═══ Study material ═══

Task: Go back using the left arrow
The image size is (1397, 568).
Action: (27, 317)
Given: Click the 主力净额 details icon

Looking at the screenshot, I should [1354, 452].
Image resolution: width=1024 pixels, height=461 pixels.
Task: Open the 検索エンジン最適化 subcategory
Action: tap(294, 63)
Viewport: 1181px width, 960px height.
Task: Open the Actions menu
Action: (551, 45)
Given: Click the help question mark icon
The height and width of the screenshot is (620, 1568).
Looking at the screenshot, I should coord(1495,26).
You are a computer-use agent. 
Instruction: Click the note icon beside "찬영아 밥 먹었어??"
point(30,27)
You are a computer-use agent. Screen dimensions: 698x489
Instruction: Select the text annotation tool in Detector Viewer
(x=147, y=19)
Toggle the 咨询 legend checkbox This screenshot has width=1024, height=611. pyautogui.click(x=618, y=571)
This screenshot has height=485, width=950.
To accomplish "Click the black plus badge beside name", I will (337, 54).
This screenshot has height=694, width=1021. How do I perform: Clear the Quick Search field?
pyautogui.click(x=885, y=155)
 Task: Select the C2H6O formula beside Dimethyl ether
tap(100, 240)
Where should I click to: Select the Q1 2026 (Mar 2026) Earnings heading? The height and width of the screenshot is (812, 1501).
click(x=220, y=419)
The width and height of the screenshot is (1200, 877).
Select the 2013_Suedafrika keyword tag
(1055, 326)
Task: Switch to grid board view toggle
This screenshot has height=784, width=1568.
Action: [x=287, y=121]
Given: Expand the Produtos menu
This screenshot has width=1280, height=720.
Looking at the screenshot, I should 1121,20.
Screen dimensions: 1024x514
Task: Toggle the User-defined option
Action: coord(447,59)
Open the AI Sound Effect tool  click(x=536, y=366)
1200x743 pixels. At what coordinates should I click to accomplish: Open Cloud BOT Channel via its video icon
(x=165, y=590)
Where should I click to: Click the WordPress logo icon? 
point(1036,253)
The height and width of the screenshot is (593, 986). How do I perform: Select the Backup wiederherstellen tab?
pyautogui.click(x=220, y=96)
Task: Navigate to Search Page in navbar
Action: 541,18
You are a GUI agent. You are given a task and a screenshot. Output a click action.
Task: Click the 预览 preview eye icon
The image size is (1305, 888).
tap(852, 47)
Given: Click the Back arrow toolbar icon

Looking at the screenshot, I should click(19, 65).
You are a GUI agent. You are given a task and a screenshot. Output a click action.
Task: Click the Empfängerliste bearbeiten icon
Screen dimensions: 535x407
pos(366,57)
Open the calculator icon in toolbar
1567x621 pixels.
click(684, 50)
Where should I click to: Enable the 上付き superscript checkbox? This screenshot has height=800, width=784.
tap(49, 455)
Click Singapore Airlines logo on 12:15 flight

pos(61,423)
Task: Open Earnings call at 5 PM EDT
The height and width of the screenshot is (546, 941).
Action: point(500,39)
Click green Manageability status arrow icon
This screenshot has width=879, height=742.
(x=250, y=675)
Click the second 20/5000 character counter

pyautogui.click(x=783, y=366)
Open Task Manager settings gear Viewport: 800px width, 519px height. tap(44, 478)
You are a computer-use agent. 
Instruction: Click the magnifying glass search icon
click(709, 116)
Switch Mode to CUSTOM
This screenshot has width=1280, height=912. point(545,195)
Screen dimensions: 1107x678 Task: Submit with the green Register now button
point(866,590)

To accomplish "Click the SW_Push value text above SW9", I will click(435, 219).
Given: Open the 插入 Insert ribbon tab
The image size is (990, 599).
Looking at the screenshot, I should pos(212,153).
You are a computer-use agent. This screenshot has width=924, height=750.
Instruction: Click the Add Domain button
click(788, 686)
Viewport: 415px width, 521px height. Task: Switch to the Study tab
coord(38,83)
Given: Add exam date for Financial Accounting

═══

Work instruction. In the data above, copy every line where the string "computer" appears.

Response area.
You are a computer-use agent. 
You are a computer-use agent. Screen dimensions: 698x489
You are a computer-use agent. 
You are a computer-use agent. This screenshot has width=924, height=750.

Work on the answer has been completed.